Entries on target coordinates:
....
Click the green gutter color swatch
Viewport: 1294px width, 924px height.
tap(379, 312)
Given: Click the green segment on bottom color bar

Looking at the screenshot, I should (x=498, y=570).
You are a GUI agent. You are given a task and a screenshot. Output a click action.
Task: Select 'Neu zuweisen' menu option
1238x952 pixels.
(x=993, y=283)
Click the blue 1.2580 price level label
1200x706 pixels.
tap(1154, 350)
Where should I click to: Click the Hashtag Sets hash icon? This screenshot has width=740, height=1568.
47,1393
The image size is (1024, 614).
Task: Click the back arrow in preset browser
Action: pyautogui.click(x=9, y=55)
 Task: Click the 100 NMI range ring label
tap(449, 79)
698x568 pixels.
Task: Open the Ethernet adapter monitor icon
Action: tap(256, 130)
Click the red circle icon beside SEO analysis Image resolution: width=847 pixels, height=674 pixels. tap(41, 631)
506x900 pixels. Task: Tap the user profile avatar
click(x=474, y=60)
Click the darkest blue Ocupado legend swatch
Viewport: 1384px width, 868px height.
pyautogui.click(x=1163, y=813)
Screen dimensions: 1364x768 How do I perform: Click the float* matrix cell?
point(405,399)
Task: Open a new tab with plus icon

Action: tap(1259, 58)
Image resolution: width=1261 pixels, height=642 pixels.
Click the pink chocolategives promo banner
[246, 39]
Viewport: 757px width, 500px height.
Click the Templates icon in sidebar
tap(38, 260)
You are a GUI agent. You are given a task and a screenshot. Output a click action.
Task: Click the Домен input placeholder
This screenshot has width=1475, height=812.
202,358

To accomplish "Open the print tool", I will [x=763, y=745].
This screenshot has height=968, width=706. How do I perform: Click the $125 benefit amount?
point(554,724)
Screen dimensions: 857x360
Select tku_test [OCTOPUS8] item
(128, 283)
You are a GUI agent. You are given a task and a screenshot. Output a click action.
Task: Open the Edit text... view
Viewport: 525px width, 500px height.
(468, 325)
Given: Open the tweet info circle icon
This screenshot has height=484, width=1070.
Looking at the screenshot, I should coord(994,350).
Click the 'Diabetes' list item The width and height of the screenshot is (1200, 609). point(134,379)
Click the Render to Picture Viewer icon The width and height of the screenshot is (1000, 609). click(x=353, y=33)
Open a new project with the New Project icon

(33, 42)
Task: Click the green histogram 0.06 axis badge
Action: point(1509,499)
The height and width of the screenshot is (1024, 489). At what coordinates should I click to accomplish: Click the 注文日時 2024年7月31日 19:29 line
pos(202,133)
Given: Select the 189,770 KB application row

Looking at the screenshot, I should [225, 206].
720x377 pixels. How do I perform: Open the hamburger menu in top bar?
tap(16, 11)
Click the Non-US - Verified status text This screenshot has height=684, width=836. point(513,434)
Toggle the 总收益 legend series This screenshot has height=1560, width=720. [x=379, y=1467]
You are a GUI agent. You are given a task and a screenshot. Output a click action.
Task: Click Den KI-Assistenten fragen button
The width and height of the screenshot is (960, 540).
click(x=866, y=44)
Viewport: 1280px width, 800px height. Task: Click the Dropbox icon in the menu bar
....
• _The request_
Tally the lines in the listing that contain the string "legend". Reply with the count only.

• _Reply to the task_
2